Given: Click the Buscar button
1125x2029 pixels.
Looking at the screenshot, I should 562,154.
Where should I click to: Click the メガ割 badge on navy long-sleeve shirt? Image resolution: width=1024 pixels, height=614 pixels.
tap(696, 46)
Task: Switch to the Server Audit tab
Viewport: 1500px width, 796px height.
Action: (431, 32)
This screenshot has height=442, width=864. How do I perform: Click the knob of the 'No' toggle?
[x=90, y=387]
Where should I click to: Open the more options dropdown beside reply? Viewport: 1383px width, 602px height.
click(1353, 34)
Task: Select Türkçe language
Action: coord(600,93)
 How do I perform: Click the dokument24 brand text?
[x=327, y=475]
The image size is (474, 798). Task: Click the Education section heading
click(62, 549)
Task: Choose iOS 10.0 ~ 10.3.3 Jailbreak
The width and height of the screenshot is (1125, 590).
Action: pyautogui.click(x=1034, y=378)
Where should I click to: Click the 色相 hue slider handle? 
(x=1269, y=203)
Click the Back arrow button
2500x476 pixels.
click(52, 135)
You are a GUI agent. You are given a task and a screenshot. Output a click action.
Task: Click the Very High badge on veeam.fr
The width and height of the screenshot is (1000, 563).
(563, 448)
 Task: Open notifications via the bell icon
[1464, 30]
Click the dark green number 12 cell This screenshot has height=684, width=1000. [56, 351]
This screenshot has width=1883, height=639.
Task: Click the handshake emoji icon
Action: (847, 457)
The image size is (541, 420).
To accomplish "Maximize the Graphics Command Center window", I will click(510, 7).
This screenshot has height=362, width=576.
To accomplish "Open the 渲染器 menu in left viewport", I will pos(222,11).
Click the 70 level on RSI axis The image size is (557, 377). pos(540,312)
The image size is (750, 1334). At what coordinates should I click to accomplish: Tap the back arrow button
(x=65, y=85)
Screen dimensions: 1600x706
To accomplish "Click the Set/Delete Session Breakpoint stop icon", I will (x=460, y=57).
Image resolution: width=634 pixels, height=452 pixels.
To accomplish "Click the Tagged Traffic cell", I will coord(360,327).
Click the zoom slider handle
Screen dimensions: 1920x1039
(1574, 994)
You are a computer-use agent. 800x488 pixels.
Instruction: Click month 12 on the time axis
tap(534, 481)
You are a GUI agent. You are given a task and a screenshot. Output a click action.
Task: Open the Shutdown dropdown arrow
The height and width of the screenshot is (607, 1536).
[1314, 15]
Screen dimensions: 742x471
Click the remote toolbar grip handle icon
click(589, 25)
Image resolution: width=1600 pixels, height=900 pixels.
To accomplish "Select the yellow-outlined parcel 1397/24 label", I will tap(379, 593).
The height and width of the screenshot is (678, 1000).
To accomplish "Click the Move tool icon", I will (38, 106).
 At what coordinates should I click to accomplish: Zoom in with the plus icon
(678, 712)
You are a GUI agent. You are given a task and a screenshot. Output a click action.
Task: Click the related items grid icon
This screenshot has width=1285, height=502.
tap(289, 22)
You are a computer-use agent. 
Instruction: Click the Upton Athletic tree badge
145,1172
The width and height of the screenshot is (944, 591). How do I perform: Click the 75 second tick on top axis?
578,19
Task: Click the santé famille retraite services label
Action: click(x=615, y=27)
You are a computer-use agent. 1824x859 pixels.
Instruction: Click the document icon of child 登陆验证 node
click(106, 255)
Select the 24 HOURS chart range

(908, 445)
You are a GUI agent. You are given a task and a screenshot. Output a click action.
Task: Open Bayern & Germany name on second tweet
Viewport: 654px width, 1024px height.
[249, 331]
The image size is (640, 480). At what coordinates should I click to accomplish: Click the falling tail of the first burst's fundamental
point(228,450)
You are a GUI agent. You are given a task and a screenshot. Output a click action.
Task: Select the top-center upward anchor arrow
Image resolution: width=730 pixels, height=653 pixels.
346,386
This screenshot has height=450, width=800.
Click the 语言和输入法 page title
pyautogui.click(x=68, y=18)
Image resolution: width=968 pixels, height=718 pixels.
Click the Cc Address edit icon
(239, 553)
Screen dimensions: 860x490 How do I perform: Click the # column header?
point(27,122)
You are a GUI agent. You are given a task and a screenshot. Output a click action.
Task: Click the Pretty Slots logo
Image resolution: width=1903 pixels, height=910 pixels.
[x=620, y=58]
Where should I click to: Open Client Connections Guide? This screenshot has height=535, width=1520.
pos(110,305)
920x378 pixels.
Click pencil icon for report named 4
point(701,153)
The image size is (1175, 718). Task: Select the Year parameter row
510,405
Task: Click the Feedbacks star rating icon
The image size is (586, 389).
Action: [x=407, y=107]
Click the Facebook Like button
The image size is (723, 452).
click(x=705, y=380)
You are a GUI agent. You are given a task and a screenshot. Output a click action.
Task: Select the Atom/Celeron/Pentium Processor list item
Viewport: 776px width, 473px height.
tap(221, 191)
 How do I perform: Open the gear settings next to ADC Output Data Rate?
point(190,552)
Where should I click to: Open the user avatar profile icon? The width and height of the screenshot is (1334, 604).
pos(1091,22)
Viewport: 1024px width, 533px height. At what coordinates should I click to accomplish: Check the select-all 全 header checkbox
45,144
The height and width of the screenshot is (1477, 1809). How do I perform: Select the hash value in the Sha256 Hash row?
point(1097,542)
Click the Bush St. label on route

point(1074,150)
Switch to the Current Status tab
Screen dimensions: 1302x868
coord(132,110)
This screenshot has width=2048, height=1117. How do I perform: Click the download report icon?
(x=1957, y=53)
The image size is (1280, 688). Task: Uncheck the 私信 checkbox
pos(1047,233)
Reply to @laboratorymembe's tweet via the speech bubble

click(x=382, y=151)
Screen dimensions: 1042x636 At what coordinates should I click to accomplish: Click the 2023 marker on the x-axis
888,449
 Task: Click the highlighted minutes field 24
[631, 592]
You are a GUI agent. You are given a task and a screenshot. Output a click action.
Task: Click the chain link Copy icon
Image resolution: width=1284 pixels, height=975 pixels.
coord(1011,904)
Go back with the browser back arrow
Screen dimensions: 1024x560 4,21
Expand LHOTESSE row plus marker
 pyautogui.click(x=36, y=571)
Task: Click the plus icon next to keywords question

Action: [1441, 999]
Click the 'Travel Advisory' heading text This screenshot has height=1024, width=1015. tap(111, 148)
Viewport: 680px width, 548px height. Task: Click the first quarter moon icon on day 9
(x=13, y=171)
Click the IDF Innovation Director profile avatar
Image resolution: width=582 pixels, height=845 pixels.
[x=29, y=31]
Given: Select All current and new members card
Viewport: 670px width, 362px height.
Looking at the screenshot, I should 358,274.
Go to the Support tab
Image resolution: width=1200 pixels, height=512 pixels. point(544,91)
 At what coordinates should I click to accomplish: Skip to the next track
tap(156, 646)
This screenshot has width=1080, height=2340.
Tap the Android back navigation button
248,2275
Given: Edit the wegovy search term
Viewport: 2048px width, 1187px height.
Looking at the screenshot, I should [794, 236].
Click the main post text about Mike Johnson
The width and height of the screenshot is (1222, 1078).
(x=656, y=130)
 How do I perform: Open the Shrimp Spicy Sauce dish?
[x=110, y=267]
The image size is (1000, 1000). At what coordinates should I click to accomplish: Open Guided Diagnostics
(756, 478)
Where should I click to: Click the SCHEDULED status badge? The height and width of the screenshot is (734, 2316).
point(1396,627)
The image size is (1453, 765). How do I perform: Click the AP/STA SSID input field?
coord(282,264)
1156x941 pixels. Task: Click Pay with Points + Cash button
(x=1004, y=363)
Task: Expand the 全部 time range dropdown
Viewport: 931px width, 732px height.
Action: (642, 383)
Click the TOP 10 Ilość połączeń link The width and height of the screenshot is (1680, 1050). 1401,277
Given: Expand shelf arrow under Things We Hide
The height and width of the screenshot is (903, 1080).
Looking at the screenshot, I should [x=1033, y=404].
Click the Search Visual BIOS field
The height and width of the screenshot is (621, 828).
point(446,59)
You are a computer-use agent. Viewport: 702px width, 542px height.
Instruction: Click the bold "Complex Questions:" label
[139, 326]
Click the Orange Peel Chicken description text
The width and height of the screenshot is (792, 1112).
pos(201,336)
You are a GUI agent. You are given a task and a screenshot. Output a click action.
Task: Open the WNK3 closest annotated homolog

▶ [Goal of the exercise]
From the records above, reproduce exactly the lines from the one with "Click the 70" to the one with "Task: Select the top-center", both included, and no others.

▶ [Answer]
Click the 70 level on RSI axis The image size is (557, 377). pos(540,312)
The image size is (750, 1334). At what coordinates should I click to accomplish: Tap the back arrow button
(x=65, y=85)
Screen dimensions: 1600x706
To accomplish "Click the Set/Delete Session Breakpoint stop icon", I will (x=460, y=57).
Image resolution: width=634 pixels, height=452 pixels.
To accomplish "Click the Tagged Traffic cell", I will coord(360,327).
Click the zoom slider handle
Screen dimensions: 1920x1039
(1574, 994)
You are a computer-use agent. 800x488 pixels.
Instruction: Click month 12 on the time axis
tap(534, 481)
You are a GUI agent. You are given a task and a screenshot. Output a click action.
Task: Open the Shutdown dropdown arrow
The height and width of the screenshot is (607, 1536).
[1314, 15]
Screen dimensions: 742x471
Click the remote toolbar grip handle icon
click(589, 25)
Image resolution: width=1600 pixels, height=900 pixels.
To accomplish "Select the yellow-outlined parcel 1397/24 label", I will tap(379, 593).
The height and width of the screenshot is (678, 1000).
To accomplish "Click the Move tool icon", I will (38, 106).
 At what coordinates should I click to accomplish: Zoom in with the plus icon
(678, 712)
You are a GUI agent. You are given a task and a screenshot. Output a click action.
Task: Click the related items grid icon
This screenshot has width=1285, height=502.
tap(289, 22)
You are a computer-use agent. 
Instruction: Click the Upton Athletic tree badge
145,1172
The width and height of the screenshot is (944, 591). How do I perform: Click the 75 second tick on top axis?
578,19
Task: Click the santé famille retraite services label
Action: click(x=615, y=27)
You are a computer-use agent. 1824x859 pixels.
Instruction: Click the document icon of child 登陆验证 node
click(106, 255)
Select the 24 HOURS chart range

(908, 445)
You are a GUI agent. You are given a task and a screenshot. Output a click action.
Task: Open Bayern & Germany name on second tweet
Viewport: 654px width, 1024px height.
[249, 331]
The image size is (640, 480). At what coordinates should I click to accomplish: Click the falling tail of the first burst's fundamental
point(228,450)
You are a GUI agent. You are given a task and a screenshot. Output a click action.
Task: Select the top-center upward anchor arrow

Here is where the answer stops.